The task: Keep every line of the data below that has the string "will" and present those lines.

= = = = = = =

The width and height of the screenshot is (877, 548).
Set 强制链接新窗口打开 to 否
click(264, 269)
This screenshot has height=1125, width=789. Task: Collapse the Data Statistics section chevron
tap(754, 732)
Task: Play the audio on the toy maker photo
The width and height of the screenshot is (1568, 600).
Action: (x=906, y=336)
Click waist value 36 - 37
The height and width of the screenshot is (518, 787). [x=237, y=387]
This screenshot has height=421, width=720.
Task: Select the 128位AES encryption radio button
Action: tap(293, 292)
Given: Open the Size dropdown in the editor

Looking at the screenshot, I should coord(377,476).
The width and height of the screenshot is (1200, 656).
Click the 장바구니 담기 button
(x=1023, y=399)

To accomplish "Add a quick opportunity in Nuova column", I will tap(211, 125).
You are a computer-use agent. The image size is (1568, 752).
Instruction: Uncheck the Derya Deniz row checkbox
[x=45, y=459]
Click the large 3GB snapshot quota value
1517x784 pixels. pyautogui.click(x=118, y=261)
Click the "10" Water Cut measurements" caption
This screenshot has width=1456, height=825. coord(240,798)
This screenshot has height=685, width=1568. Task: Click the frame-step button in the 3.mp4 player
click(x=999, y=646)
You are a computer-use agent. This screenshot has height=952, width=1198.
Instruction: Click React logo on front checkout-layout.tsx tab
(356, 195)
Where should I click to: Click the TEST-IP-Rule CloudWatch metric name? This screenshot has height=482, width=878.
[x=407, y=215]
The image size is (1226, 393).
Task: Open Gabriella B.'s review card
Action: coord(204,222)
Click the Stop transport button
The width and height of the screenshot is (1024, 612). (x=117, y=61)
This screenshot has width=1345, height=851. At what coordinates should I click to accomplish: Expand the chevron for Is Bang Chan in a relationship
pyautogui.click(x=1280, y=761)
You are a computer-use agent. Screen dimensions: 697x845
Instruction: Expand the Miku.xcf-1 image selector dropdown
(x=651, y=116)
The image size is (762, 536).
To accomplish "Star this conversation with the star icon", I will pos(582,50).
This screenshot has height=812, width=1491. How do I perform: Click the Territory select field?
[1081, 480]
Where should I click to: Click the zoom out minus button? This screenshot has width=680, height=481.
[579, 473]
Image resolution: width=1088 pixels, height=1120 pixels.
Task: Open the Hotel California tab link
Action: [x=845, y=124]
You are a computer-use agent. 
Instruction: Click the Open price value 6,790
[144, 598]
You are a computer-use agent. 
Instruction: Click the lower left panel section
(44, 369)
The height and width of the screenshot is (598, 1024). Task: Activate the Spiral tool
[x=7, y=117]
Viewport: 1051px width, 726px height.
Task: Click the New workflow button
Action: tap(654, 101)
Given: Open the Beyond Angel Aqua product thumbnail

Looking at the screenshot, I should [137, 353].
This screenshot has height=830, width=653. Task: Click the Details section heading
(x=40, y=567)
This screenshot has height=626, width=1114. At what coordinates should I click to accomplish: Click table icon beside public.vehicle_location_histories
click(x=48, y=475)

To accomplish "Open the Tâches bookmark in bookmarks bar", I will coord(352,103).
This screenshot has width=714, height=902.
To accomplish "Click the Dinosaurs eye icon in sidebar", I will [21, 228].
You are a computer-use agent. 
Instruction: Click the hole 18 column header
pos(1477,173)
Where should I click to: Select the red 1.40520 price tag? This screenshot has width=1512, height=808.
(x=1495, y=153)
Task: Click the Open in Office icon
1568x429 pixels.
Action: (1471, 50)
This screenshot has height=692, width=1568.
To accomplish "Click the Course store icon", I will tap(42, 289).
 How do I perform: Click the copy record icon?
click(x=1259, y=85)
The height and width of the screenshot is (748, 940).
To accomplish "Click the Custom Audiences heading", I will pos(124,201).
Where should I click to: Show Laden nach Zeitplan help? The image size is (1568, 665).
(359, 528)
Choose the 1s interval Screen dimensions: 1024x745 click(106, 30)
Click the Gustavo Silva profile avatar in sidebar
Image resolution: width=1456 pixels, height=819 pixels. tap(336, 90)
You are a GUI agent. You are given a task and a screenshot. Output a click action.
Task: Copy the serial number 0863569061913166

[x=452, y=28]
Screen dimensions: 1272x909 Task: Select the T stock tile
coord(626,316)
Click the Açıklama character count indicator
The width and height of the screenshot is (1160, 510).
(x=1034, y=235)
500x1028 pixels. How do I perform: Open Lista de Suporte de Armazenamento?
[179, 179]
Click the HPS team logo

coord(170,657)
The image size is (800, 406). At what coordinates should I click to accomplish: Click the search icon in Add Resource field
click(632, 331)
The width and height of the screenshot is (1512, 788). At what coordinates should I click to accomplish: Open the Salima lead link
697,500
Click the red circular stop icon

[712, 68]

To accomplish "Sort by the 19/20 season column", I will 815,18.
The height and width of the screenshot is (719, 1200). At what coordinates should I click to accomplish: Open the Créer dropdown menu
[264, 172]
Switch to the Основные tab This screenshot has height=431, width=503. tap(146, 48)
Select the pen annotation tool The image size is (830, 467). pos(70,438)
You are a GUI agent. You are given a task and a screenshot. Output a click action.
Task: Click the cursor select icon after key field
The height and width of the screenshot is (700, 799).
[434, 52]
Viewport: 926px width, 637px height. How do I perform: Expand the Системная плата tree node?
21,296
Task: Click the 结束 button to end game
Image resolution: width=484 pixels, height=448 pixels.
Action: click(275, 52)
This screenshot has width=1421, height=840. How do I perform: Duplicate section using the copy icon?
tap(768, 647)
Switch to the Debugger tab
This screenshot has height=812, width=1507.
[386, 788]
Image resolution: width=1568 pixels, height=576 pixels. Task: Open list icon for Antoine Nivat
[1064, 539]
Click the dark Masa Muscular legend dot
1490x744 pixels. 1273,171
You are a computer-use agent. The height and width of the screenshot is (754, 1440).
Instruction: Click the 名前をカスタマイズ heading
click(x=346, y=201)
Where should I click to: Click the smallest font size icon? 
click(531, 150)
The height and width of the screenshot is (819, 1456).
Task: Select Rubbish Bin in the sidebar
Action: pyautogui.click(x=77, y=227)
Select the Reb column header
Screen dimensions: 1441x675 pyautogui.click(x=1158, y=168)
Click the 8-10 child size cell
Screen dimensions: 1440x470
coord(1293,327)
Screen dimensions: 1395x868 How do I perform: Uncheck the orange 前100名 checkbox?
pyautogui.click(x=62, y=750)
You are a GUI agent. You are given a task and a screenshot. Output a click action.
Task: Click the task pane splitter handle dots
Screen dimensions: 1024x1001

= = = = = = =

Answer for the task:
To accomplish "Add a quick opportunity in Nuova column", I will tap(211, 125).
To accomplish "Star this conversation with the star icon", I will pos(582,50).
To accomplish "Open the Tâches bookmark in bookmarks bar", I will coord(352,103).
To accomplish "Click the Dinosaurs eye icon in sidebar", I will [21, 228].
To accomplish "Click the Course store icon", I will tap(42, 289).
To accomplish "Click the Custom Audiences heading", I will pos(124,201).
To accomplish "Sort by the 19/20 season column", I will 815,18.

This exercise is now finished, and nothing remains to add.